# Problem requirements
Copy the entries below verbatim, from the line with "Click the heading Karotinoidai in bold" to the line with "coord(232,121)", both ends included.

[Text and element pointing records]
+ + + + + + +

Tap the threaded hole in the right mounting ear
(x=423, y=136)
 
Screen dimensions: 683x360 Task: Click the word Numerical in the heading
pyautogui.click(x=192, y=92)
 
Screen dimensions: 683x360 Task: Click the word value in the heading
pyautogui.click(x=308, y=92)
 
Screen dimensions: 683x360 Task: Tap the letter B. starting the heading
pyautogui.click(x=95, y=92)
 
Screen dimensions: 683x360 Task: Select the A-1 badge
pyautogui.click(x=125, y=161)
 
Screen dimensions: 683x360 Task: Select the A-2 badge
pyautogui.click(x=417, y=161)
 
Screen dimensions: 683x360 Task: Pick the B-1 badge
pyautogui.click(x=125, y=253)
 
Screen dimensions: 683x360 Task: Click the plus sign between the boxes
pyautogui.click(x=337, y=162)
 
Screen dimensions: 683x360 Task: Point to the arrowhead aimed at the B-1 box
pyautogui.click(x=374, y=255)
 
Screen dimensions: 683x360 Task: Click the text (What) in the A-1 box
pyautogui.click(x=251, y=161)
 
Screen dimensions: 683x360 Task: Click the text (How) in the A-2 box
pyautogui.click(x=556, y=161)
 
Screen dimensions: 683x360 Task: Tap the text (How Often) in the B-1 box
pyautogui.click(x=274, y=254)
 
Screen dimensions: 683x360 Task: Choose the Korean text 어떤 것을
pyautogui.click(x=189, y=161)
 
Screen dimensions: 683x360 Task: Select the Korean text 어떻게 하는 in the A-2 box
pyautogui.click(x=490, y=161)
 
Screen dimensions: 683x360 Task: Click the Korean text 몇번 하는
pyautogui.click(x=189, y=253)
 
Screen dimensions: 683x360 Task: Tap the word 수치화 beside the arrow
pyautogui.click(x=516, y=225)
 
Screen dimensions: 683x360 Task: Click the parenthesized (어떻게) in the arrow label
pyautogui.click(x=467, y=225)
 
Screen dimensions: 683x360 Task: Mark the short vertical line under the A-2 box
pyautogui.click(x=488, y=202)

+ + + + + + +

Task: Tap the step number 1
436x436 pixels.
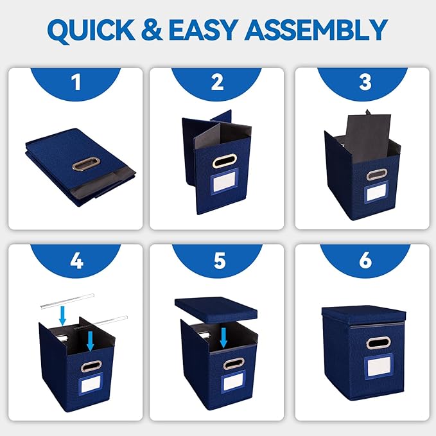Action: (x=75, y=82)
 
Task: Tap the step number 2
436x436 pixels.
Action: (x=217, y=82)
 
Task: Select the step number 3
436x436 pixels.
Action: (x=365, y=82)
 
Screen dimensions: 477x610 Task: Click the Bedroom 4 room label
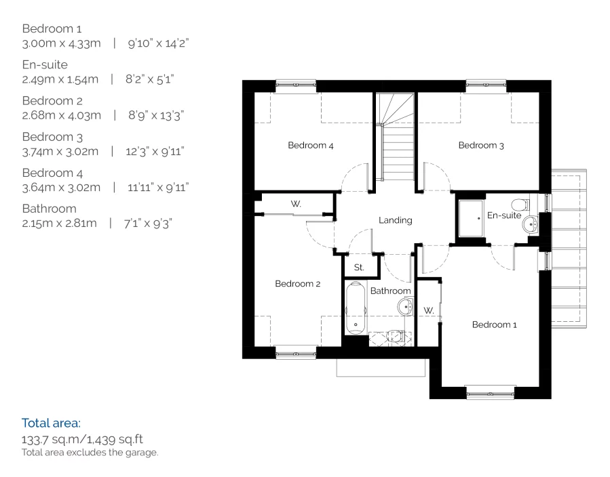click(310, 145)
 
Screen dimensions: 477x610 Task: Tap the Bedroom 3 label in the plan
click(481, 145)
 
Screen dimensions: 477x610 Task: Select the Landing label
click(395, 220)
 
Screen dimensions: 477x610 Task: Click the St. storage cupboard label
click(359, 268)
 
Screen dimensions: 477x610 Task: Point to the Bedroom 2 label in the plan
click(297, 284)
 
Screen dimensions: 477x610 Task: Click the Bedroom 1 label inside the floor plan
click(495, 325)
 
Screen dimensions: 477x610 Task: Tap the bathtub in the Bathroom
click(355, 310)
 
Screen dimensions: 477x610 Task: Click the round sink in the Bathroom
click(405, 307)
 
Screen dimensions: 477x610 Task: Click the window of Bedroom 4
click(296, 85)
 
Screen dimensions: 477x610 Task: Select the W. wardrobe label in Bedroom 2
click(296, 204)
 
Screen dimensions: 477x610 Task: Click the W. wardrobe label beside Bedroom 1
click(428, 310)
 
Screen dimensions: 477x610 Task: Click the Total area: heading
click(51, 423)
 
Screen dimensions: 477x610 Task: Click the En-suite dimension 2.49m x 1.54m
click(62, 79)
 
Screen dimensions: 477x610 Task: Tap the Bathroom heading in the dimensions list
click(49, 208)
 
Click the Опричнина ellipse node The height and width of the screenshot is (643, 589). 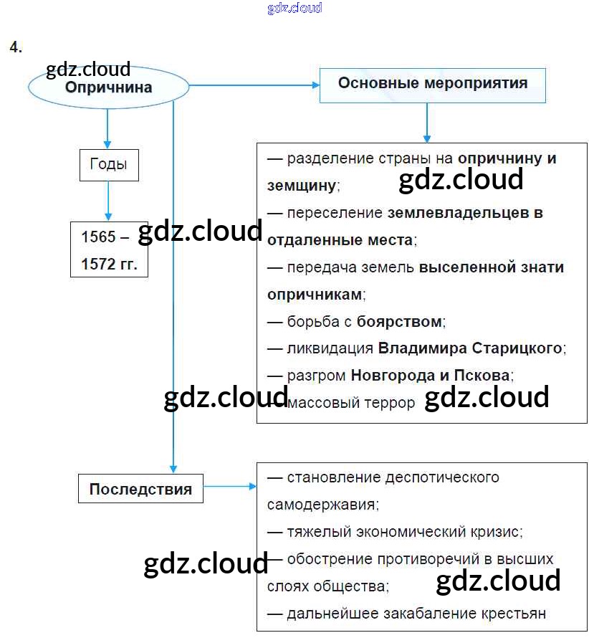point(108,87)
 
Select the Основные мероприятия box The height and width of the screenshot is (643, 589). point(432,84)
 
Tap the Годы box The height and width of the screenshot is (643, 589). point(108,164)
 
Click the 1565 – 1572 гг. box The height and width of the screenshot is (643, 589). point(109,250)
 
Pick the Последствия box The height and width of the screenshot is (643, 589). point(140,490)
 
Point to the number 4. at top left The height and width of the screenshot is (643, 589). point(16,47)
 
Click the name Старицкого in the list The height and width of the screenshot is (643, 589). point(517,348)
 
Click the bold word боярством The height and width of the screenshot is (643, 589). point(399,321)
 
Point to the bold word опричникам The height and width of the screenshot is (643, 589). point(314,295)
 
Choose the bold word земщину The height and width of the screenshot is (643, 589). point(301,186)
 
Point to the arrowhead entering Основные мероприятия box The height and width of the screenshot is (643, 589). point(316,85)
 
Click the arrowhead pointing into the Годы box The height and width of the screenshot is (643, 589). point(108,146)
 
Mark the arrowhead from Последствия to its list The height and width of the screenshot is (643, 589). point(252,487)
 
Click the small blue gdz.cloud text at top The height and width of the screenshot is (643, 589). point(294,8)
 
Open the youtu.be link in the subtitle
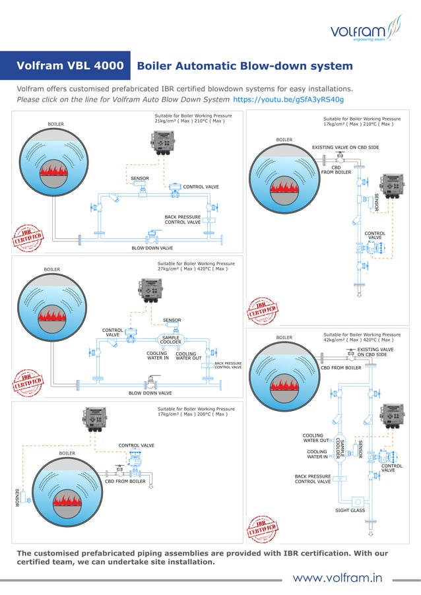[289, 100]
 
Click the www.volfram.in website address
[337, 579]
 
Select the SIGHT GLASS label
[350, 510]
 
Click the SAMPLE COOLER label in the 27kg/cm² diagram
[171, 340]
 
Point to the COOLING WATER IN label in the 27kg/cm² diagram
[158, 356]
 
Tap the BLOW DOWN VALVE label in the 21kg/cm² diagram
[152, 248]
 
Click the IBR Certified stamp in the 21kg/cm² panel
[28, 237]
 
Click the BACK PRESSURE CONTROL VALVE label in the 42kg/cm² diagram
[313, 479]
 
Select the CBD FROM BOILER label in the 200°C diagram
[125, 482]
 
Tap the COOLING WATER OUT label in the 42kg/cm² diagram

+ + + + + + +

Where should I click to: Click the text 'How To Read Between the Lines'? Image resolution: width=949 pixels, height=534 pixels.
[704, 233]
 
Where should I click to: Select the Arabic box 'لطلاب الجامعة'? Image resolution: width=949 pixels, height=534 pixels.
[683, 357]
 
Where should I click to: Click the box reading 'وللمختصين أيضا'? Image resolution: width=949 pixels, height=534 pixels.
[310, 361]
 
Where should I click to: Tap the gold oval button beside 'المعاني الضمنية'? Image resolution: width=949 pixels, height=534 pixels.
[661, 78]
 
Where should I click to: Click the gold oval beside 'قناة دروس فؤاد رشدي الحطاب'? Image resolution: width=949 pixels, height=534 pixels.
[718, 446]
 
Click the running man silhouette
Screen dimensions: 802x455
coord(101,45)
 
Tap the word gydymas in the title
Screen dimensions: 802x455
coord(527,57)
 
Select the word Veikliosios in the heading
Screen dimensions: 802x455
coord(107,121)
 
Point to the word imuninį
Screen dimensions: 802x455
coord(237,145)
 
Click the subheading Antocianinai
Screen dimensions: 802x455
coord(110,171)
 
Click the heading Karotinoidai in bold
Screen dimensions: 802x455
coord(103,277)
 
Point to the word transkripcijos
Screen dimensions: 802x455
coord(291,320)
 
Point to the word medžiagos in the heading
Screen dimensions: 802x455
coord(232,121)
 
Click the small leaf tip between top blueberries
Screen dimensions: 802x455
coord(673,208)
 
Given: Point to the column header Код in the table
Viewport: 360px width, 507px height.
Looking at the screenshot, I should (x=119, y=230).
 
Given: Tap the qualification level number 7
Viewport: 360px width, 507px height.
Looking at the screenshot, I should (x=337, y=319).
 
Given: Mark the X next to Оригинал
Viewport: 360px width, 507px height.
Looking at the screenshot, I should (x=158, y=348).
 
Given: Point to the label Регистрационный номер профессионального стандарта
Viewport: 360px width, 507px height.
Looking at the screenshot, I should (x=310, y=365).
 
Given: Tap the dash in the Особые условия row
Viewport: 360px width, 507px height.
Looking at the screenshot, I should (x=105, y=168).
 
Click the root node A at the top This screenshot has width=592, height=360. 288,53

+ + + + + + +

# Answer below
Click the heading Karotinoidai in bold
Screen dimensions: 802x455
coord(103,277)
 
Point to the word transkripcijos
Screen dimensions: 802x455
coord(291,320)
 
Point to the word medžiagos in the heading
Screen dimensions: 802x455
coord(232,121)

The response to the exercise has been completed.